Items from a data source
┌──

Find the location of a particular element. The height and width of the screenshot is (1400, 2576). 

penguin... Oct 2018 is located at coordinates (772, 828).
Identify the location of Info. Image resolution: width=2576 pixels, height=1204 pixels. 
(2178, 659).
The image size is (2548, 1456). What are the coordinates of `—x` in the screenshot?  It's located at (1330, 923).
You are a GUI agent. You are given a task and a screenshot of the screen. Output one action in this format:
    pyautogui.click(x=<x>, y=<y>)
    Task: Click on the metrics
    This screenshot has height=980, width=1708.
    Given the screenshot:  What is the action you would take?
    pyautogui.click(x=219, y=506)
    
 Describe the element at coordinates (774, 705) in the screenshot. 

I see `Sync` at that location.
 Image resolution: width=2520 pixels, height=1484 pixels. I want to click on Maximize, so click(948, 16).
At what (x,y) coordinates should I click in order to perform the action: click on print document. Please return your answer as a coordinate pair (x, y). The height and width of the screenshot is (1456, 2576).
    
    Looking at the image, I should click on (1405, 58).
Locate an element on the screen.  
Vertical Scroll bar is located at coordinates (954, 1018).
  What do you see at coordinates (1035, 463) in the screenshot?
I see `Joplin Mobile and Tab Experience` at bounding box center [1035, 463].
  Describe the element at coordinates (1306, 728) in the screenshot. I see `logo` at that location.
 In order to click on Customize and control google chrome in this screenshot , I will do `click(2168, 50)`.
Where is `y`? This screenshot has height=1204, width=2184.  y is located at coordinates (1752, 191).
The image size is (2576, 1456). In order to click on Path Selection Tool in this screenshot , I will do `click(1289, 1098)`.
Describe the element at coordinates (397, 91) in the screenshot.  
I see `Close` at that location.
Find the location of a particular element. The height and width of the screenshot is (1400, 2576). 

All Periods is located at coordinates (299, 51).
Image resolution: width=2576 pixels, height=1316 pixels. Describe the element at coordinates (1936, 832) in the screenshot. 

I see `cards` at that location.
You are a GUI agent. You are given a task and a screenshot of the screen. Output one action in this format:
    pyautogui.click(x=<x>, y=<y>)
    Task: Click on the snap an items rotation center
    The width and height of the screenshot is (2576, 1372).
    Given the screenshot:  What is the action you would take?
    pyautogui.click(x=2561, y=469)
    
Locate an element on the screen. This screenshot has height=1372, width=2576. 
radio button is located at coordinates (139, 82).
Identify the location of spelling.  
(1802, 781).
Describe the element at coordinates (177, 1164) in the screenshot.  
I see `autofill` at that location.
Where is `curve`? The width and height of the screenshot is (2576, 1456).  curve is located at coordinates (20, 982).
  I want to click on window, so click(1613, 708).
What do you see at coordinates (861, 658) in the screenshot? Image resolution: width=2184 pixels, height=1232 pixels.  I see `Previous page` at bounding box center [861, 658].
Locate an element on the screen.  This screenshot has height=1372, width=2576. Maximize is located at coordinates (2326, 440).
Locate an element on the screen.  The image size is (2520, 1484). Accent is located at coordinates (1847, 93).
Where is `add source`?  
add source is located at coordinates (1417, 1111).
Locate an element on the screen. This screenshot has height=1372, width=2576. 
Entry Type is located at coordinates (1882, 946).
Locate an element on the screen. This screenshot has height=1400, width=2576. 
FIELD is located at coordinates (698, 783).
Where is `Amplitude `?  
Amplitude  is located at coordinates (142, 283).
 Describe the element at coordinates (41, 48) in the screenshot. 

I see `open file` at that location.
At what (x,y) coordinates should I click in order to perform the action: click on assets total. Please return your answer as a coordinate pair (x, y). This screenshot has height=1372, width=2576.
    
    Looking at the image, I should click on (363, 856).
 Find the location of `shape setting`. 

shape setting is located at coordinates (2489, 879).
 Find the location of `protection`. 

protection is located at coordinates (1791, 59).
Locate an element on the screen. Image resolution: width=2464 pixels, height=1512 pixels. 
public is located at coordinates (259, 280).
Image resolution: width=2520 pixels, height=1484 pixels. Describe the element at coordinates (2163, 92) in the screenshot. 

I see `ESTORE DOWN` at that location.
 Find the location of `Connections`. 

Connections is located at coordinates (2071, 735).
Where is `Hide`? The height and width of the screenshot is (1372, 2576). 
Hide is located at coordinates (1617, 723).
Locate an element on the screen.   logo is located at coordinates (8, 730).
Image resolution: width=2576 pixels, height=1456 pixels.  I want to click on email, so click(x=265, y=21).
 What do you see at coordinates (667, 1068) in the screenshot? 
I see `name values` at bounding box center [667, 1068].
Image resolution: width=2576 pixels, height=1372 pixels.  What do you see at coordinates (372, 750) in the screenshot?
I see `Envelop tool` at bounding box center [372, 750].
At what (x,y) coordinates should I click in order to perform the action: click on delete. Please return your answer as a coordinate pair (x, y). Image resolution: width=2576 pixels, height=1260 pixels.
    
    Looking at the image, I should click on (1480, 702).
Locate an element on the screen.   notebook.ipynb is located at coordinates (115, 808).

└──

● Short exercise
Rewrite the records above as a numbered list with one line per item, leaving out blank lines. Begin with the first line of the records and continue through the line that contains "Image resolution: width=2520 pixels, height=1484 pixels. I".

● Result of the exercise
1. Find the location of a particular element. The height and width of the screenshot is (1400, 2576). 
2. penguin... Oct 2018 is located at coordinates (772, 828).
3. Identify the location of Info. Image resolution: width=2576 pixels, height=1204 pixels. 
4. (2178, 659).
5. The image size is (2548, 1456). What are the coordinates of `—x` in the screenshot?  It's located at (1330, 923).
6. You are a GUI agent. You are given a task and a screenshot of the screen. Output one action in this format:
7.     pyautogui.click(x=<x>, y=<y>)
8.     Task: Click on the metrics
9.     This screenshot has height=980, width=1708.
10.     Given the screenshot:  What is the action you would take?
11.     pyautogui.click(x=219, y=506)
12.  Describe the element at coordinates (774, 705) in the screenshot. 
13. I see `Sync` at that location.
14.  Image resolution: width=2520 pixels, height=1484 pixels. I want to click on Maximize, so click(948, 16).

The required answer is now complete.